Joey McClemont’s two kids have spent the past week packing up and getting ready for the long trip back to boarding school this weekend.

The family lives on a property 100km from Longreach in the western Queensland outback.

It takes two days to travel to Toowoomba, where her two daughters go to high school as boarding students.

“There’s a little bit of work — sorting out the clothes, the textbooks, deciding what to take and what to leave,” McClemont said.

Joy McClemont says she’s worried about sending her daughters to school.(supplied)

This weekend, families boarding from across the regional state of Queensland will hit the road and hop on board, before returning to school on Monday.

But for some remote families, like Joy McClymont, the possibility of a long trip home if a student tests positive for COVID-19 remains very real.

“I’m a little worried that something is going to happen, because anybody would be as a parent,” McClemont said.

New close contact rules are welcomed

Earlier this week, major boarding school groups and Queensland Health held an 11-hour meeting to update guidance for boarding school students.

Under the new advice, close contacts in boarding homes will now be defined as anyone sleeping on either side of a positive case, rather than entire boarding rooms.

Boarding house employees will also be considered critical workers and allowed to work, as long as they continue to test negative.

Richard Stokes, chief executive of the Australian Boarding Schools Association, said the clarification was a “step in the right direction” ahead of school starting next week.

“Our kids have been back in boarding schools for a week.
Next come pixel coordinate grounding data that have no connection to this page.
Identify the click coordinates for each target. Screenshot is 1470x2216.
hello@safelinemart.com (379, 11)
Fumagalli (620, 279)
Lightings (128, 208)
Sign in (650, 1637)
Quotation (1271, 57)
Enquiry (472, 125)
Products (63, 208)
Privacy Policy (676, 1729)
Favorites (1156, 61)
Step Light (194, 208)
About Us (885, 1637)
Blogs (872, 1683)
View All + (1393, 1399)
That was probably the biggest disappointment.”

sunset over the farm
Many students live too far away to be able to go home in the event of the coronavirus outbreak.(supplied)

Louise Martin of the Queensland chapter of Parents of Isolated Children welcomed the updated advice to resident students but said the risk of an outbreak remained “very real”.

“There is a lot of anxiety within families and staff with Omicron reaching its peak right now,” she said.

“You have a lot of children living in it [boarding] Houses nearby. Only time will tell how that will happen.”

Ms Martin said that under the new guidance, whether a student was sent home or allowed to quarantine on campus, if positive, will be determined between parents and schools.

“If the parent lives within a reasonable distance from the school, they are welcome to come and pick up their child,” she said.

Remote families take it ‘step by step’

Girl in pink shirt and jeans riding a horse in the outback
New South Wales student Robbie Bradshaw faces a long trip home from Townsville in the event of the coronavirus outbreak.(supplied)

Joy McClemont, Longreach’s mother, said most parents who live in remote areas don’t have the time or resources to travel long distances to collect children if necessary.

She is still hesitant about whether she would bring her daughters home if either of them contracted COVID-19 while at school.

“It will depend on the situation,” McClemont said.

“I just take it step by step.”

New South Wales mother Kate Bradshaw faces a similar dilemma when she sends her daughter Ruby to boarding school in Townsville.

“I am a little concerned about how many students they will actually be able to isolate if there is an outbreak,” she said.

“It can all happen very quickly.”

Ms Bradshaw said her daughter was excited to get back to face-to-face learning after spending her first two weeks online.

“She’s eager to get back to see her teammates, get back into the sport, see her teachers, and stick to a proper routine,” she said.